For dry cough, information and advice can be given, explaining that the mucous membrane will not heal because of the cough and advising a patient to avoid further irritation, such as smoking or traffic exhaust fumes. Specific non-drug treatment for this condition doesn’t exist, but there are a few drugs to treat a dry cough. You should make your personal selection while still in medical school, and then get to know these ‘P(ersonal) drugs’ thoroughly. In the case of dry cough an opioid cough suppressant or a sedative antihistamine could be considered as potential P-drugs. The last therapeutic possibility is to refer the patient for further analysis and treatment. For an initial treatment of dry cough this is not necessary.

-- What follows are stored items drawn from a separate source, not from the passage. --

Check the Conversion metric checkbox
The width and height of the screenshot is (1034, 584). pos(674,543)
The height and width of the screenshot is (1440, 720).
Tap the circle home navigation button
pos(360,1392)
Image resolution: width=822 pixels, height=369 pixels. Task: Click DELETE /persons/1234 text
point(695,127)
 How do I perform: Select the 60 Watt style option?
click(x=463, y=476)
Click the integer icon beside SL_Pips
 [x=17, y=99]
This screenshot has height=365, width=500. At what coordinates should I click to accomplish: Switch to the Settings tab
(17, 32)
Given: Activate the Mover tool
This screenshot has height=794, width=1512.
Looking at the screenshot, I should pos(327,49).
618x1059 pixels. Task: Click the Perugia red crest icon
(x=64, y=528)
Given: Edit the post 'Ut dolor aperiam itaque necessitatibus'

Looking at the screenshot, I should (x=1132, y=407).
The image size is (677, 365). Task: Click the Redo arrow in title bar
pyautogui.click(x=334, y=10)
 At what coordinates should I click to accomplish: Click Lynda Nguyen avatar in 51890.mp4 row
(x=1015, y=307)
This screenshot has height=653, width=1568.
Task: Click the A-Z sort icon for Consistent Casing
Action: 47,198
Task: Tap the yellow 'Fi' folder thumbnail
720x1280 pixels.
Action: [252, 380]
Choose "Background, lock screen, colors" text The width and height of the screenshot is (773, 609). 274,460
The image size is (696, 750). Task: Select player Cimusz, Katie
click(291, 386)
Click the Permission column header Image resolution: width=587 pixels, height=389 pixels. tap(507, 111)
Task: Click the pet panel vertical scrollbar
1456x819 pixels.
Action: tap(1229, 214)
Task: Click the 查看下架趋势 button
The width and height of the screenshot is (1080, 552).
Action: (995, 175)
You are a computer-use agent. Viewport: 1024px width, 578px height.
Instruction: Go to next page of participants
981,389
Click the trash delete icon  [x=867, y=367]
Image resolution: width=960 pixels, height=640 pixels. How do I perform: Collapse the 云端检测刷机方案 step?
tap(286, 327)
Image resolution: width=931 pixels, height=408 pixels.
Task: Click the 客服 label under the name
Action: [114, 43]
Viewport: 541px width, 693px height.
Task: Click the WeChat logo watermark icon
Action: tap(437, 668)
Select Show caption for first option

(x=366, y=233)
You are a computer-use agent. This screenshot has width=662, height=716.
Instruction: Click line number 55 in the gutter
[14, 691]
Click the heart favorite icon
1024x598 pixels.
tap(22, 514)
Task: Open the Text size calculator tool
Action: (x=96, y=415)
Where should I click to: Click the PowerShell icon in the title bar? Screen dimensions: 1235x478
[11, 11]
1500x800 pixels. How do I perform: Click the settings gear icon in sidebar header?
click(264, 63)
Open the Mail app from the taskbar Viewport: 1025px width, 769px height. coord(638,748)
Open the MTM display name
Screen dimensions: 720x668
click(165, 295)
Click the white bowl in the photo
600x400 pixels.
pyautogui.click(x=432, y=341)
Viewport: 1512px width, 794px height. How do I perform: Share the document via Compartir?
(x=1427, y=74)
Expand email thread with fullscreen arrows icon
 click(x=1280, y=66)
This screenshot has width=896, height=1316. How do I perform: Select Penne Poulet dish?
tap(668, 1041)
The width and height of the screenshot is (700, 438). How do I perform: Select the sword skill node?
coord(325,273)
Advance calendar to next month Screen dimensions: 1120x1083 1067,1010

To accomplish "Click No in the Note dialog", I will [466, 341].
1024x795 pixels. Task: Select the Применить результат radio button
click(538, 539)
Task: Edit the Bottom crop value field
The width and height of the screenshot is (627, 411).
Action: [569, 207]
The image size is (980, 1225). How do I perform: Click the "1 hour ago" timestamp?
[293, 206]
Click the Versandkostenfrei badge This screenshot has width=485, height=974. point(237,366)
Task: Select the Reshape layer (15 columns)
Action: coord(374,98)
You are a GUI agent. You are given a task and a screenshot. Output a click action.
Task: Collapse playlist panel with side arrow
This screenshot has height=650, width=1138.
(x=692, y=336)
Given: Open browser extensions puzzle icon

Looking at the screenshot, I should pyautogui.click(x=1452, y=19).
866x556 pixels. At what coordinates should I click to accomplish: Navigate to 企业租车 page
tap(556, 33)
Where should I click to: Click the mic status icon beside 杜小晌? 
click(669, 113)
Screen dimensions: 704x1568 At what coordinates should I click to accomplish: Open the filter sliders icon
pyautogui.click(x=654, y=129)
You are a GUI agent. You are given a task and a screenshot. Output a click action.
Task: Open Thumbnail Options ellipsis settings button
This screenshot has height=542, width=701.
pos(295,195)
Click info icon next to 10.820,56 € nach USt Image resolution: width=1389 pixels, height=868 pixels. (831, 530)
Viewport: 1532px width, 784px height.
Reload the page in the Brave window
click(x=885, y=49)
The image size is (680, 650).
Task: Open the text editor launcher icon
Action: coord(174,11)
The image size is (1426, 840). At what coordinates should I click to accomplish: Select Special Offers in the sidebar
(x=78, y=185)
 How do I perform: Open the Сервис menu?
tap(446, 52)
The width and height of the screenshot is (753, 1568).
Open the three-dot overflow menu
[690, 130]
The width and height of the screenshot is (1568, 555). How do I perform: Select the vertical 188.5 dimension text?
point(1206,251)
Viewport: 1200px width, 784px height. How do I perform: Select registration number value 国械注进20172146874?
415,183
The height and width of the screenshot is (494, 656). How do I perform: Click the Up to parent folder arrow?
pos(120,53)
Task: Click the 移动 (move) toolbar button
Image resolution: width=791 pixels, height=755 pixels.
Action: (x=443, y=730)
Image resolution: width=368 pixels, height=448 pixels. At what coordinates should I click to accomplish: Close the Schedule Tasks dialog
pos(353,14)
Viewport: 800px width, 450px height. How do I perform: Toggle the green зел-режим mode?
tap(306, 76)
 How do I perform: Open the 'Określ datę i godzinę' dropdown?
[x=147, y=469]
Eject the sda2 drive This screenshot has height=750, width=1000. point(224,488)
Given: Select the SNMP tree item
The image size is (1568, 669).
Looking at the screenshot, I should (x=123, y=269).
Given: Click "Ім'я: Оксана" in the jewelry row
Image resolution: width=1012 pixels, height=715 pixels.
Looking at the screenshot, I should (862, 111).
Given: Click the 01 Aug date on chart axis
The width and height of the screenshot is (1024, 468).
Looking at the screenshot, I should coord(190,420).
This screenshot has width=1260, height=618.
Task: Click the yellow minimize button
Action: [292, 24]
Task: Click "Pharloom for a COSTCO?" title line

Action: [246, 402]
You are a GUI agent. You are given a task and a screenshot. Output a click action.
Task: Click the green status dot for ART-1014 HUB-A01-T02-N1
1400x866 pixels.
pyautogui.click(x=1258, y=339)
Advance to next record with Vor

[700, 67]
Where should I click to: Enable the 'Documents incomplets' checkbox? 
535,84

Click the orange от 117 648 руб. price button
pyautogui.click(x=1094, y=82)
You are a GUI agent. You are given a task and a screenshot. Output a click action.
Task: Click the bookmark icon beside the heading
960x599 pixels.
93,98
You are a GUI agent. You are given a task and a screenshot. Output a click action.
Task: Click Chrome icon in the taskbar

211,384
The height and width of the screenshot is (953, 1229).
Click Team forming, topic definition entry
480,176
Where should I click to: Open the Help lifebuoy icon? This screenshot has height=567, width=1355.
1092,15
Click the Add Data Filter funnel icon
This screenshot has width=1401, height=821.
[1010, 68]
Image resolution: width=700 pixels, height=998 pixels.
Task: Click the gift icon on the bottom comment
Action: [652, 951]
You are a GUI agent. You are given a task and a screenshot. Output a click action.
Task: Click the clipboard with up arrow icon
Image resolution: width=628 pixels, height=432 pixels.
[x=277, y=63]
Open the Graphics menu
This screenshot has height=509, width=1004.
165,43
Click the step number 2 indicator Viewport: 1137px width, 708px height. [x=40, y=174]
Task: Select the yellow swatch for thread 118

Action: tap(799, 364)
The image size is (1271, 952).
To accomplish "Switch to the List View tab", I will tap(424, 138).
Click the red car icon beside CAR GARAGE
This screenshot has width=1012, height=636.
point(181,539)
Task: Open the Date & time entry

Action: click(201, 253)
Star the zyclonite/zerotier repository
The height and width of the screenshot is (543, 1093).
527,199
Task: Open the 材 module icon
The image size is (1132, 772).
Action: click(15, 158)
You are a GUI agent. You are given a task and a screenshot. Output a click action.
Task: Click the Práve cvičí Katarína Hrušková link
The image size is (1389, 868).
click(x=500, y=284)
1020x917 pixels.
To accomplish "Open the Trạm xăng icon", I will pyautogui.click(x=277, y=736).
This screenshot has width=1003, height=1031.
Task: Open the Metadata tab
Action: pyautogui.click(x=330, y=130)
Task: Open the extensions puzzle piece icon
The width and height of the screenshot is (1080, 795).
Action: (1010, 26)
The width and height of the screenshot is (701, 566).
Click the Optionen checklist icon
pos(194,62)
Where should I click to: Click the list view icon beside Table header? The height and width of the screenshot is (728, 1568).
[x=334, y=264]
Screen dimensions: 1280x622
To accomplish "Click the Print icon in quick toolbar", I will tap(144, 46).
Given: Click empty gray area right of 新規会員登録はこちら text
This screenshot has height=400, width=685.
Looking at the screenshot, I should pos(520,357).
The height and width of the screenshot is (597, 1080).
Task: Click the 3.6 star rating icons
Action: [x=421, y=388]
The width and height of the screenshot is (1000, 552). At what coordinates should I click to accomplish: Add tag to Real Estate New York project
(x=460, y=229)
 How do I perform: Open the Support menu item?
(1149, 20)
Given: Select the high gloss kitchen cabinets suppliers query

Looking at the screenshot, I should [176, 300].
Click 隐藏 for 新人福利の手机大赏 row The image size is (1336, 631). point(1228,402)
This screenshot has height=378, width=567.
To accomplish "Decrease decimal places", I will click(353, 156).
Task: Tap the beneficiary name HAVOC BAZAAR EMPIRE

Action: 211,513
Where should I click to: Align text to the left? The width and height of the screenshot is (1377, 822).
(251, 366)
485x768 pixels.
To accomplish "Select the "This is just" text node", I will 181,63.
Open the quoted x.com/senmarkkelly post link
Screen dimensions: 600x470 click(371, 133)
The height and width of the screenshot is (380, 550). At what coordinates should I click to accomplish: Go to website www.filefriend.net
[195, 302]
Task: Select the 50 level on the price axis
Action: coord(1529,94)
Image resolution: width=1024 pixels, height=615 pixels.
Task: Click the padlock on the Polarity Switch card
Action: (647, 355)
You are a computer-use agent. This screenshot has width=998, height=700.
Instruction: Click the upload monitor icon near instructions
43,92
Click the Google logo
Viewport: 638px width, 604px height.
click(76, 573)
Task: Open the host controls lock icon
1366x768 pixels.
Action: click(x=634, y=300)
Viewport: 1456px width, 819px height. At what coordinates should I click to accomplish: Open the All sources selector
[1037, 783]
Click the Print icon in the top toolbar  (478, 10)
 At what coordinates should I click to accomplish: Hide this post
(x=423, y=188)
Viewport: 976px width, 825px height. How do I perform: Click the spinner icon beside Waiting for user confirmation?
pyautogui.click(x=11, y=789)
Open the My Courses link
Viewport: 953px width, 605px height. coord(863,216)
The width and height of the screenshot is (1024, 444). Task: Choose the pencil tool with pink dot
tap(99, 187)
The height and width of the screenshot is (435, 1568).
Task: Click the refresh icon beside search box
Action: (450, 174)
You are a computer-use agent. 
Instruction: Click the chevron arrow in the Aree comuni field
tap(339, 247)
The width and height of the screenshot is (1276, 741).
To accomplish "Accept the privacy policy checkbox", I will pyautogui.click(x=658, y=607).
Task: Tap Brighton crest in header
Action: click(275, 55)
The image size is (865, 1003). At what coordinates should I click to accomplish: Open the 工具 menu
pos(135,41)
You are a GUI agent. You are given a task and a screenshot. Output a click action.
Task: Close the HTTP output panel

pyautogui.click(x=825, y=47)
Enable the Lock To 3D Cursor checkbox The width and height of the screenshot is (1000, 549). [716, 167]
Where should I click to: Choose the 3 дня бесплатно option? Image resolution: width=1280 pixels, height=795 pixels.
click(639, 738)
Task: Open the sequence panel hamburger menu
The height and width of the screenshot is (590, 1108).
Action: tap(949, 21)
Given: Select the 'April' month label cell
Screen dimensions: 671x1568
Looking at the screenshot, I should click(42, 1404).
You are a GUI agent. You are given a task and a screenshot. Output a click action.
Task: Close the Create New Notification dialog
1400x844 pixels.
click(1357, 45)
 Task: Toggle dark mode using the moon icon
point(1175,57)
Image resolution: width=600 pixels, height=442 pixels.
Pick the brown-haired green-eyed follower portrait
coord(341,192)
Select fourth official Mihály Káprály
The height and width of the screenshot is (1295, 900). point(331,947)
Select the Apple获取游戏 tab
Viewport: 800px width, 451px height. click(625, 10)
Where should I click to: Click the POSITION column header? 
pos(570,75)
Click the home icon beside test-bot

In summary, treatment of dry cough may consist of advice to avoid irritation of the lungs, and/or suppression of the cough by a drug.
Choose your P-treatment on the basis of efficacy, safety, suitability and cost
The next stage is to compare the various treatment alternatives. To do this in a scientific and objective manner you need to consider four criteria: efficacy, safety, suitability and cost.
If the patient is willing and able to follow advice to avoid lung irritation from smoking or other causes, this will be therapeutically effective, since the inflammation of the mucous membrane will subside within a few days. It is also safe and cheap. However, the discomfort of nicotine withdrawal may cause habituated smokers to ignore such advice.
Opioid cough depressants, such as codeine, noscapine, pholcodine, dextromethorfan and the stronger opiates such as morphine, diamorphine and methadone, effectively suppress the cough reflex. This allows the mucous membrane to regenerate, although the effect will be less if the lungs continue to be irritated. The most frequent side effects are constipation, dizziness and sedation. In high doses they may even depress the respiratory centre. When taken for a long time tolerance may develop. Sedative antihistamines, such as diphenhydramine, are used as the cough depressant component of many compound cough preparations; all tend to cause drowsiness and their efficacy is disputed.
Weighing these facts is the most difficult step, and one where you must make your own decisions. Although the implications of most data are fairly clear, prescribers work in varying sociocultural contexts and with different treatment alternatives available. So the aim of this manual is to teach you how, and not what, to choose, within the possibilities of your health care systems.
In looking at these two drug groups one has to conclude that there are not many alternatives available for treating dry cough. In fact, many prescribers would argue that there is hardly any need for such drugs. This is especially true for the many cough and cold preparations that are on the market. However, for the sake of this example, we may conclude that an unproductive, dry cough can be very inconvenient, and that suppressing such a cough for a few days may have a beneficial effect. On the grounds of better efficacy we would then prefer a drug from the group of opioids.
Within this group, codeine is probably the best choice. It is available as tablets and syrup. Noscapine may have teratogenic side effects; it is not included in the British National Formulary but is available in other countries. Pholcodine is not available as tablets. Neither of the two drugs are on the WHO Model List of Essential Drugs. The stronger opiates are mainly indicated in terminal care.
On the basis of these data we would propose the following first-choice treatment (your P-treatment). For most patients with a dry cough after a cold, advice will be effective if it is practical and acceptable for the patient's circumstances. Advice is certainly safer and cheaper than drugs, but if the patient is not better within a week, codeine can be prescribed. If the drug treatment is not effective after one week, the diagnosis should be reconsidered and patient adherence to treatment verified.
Codeine is our P-drug for dry cough. The standard dose for adults would be 30-60 mg 3-4 times daily (British National Formulary). Noscapine and pholcodine could be an alternative.